Hydrogen is the lightest and most abundant element in the universe and makes up nearly 90 percent of the composition of all stars. Ionized hydrogen, its most abundant (if not only) form inside a star, is just a simple proton. The core of a star has an unfathomably great number of hydrogen ions colliding at tremendous speeds, and by virtue of their kinetic energy and with a little help from quantum mechanics, billions of these two-hydrogen collisions (per second, of course) produce a single helium ion. Helium is a bit lighter than two hydrogen nuclei, so the leftover mass is given off as energy (think E=mc2
) in the form of a gamma ray.As a cool side-note: It takes roughly 100,000 years for a photon that was created at the core of the Sun to reach the surface, and then just 8.3 minutes to get to Earth! The photon sheds off energy while it undergoes what astrophysicists call the "random walk," a zig-zagging path through numerous absorptions and re-emissions, and breaks the solar surface as a visible photon.
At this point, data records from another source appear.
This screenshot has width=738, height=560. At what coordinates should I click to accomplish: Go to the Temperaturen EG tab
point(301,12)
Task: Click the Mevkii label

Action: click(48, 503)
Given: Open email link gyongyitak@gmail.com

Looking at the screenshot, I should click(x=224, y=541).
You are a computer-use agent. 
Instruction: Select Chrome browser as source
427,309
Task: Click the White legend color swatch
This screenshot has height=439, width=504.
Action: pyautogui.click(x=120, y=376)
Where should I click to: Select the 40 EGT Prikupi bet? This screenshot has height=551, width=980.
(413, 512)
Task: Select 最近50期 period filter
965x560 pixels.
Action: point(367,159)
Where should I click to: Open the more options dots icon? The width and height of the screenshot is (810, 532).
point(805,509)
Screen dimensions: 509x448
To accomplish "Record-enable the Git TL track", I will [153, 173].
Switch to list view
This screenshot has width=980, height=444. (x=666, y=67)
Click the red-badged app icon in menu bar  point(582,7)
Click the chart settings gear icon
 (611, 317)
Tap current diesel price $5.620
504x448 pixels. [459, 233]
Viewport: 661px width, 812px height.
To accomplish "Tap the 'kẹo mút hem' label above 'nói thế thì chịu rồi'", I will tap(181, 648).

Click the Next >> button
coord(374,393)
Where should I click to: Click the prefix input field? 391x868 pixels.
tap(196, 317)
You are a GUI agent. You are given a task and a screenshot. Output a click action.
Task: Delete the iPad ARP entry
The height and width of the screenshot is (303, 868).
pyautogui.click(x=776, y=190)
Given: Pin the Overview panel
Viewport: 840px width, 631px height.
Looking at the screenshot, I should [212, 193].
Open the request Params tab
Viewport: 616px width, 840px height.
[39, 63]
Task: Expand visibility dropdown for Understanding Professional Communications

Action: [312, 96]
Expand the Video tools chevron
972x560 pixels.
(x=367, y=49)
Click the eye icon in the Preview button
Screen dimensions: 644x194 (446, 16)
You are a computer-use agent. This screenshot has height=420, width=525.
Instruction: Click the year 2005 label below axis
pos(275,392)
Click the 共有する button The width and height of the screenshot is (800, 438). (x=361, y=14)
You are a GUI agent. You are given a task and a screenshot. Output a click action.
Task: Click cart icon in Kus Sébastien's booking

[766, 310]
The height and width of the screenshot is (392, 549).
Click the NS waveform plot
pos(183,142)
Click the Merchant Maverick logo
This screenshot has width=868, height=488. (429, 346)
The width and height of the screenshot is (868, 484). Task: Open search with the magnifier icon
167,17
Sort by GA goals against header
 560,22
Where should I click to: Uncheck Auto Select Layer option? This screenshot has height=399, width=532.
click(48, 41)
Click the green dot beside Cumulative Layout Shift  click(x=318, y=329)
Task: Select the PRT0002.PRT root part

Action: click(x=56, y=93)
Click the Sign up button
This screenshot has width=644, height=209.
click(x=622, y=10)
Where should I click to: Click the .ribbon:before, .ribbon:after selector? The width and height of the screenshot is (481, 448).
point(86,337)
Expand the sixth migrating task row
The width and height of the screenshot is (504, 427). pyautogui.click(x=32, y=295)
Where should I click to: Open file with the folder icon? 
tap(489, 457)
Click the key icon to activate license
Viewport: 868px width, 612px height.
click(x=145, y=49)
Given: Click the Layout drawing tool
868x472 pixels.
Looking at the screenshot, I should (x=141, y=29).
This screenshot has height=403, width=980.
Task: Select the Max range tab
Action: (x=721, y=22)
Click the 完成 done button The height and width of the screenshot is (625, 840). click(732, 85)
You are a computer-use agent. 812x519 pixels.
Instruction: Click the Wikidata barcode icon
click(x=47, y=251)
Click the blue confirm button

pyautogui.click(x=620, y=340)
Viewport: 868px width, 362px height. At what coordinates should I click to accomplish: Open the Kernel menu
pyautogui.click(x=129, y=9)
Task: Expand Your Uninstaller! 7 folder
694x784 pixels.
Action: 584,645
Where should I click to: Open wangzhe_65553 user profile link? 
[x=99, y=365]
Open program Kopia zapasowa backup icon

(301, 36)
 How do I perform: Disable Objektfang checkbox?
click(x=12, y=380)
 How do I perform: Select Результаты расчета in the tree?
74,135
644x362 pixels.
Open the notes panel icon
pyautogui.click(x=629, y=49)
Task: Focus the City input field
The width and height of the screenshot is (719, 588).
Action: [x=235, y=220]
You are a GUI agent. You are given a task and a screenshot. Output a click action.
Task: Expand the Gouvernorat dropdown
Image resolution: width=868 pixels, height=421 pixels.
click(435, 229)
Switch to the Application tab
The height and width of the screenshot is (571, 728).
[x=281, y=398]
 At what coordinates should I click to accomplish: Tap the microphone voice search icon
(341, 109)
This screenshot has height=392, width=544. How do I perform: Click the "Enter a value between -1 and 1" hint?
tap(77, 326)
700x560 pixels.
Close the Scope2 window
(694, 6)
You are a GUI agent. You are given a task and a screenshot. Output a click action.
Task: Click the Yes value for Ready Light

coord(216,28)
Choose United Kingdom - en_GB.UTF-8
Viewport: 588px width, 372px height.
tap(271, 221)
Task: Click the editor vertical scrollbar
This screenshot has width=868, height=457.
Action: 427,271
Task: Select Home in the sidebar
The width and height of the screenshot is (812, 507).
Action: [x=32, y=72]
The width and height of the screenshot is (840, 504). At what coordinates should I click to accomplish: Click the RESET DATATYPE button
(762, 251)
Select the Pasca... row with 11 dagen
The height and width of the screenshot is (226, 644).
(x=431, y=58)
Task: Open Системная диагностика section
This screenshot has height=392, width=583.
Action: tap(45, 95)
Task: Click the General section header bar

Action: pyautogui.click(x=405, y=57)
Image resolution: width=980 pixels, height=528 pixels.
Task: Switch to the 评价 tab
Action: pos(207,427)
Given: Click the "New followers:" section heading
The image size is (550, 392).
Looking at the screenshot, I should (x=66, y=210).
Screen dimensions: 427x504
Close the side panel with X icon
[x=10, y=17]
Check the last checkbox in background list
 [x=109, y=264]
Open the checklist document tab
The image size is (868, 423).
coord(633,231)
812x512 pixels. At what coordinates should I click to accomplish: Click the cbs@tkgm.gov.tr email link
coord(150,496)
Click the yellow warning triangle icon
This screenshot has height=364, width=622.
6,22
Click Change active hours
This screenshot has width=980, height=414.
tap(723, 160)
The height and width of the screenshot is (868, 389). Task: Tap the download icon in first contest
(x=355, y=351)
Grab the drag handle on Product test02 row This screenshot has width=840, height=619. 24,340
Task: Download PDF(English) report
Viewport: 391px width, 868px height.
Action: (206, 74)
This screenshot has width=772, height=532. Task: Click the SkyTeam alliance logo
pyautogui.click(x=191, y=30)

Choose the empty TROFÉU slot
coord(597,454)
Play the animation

These gamma rays push back mechanically against all of the surrounding material and establish a balance between gravity (acting inwards), and energy production (acting outwards), called hydrostatic equilibrium, the first stable state for a star. This point marks the beginning of a star's Main Sequence lifetime, which can last a very, very long time.
In Their Prime
The Main Sequence is the period of time in which a star only fuses hydrogen into helium, and no other fusion reactions occur. Our Sun is about 4.6 billion years old, and has about 5.4 billion to go in its Main Sequence lifetime, but there are stars that will live much longer, and also those that will spend very little time on the Main Sequence. Giant stars, above 10 times the mass of the Sun, may only spend a few million years on the main sequence, but dwarf stars with masses around 10 percent of the Sun may spend nearly 10 trillion years on the Main Sequence! These dwarf stars aren't very big and they aren't especially bright, but they will outlive humanity's likely lifetime a billion times over. But for average stars like the Sun and giant stars like Mu Cephei and VY Canis Majoris, the Main Sequence days don't last forever.
Eventually all stars run out of hydrogen in their cores, and have to resort to new means of energy generation to stay alive. Stars will burn through helium, carbon, and even Iron in an effort to stay stable, but as we'll find out in the second part of this series, gravity always wins.